There are few times in life when we are fortunate enough to be part of something amazing. I believe this is one of those times, and I am especially excited because the “something amazing” is being led by states.
As a former state chief, it has been a pleasure to see states take the lead on issues that will make such a difference for students and teachers, first on the Common Core State Standards and now on the Shared Learning Collaborative.
So what is the Shared Learning Collaborative?
The Shared Learning Collaborative is a new, state-led project the foundation is helping to fund. Think of it as a huge app store—just for teachers—with the Netflix and Facebook capabilities we love the most.
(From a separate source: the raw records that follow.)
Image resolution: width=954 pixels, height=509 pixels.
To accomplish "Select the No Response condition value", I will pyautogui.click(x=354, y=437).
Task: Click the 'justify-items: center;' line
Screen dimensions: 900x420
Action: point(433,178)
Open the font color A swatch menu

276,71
It’s something that enables teachers to communicate with each other, to share applications and tools, and to give their students differentiated instruction—all aligned to the Common Core State Standards.
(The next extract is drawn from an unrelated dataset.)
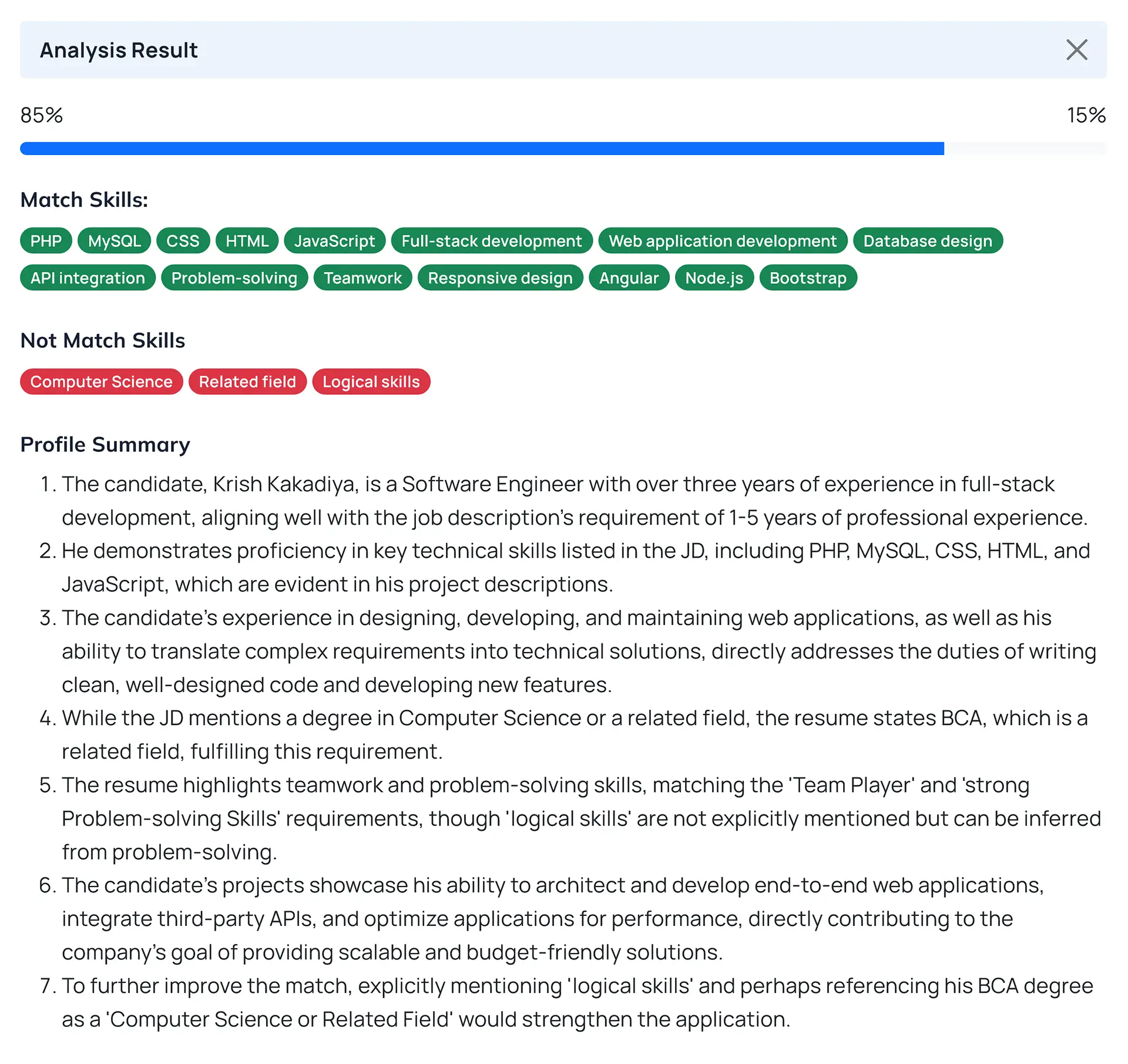Select the Angular skill badge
Education in America can be really complex, but in some ways it’s quite simple. Just listen to teachers and put children first. Then, give them both the tools they need to succeed.
Imagine being a ninth-grade math teacher with a student struggling in Algebra I. Now, imagine that you could get your hands on a tool to understand exactly which concept is giving the student such a hard time. Then imagine you had several options of specialized online tools, at your disposal, that have been proven to help students like him who may struggle with, for example, polynomials.
What if you could communicate with other Algebra I teachers in other states who have the same challenges, and share the lessons you’ve learned? And what if the student enjoyed polynomials now because the tool was a game-based learning application that’s actually fun? Pretty cool, huh?
Well, we think so, too.
That’s just one example of the cool things that can happen with the Shared Learning Collaborative, and it’s why the foundation is willing to fund a significant portion of the project. The Council of Chief State School Officers mobilized a consortium of nine states that see the value in having a shared system like this for their teachers. The first five states will begin their pilot next fall. So, right now, we’re watching the magic happen.
As part of our contribution, the foundation took an important first step a few weeks ago and selected a vendor to build the open software that will allow states to access a shared, performance-driven marketplace of free and premium tools and content. That vendor, Wireless Generation, will create the software, but it will be owned by an independent nonprofit, so that any school, school district, curriculum developer, or tool builder can contribute to the collaborative.
In the end, teachers will get the tools they have asked for—and desperately need. And students from all over will have equal access to a great set of cutting-edge instructional supports.
Education in America can be really complex, but in some ways it’s quite simple. Just listen to teachers and put children first. Then, give them both the tools they need to succeed. We’re excited to see how the rest will fall in place.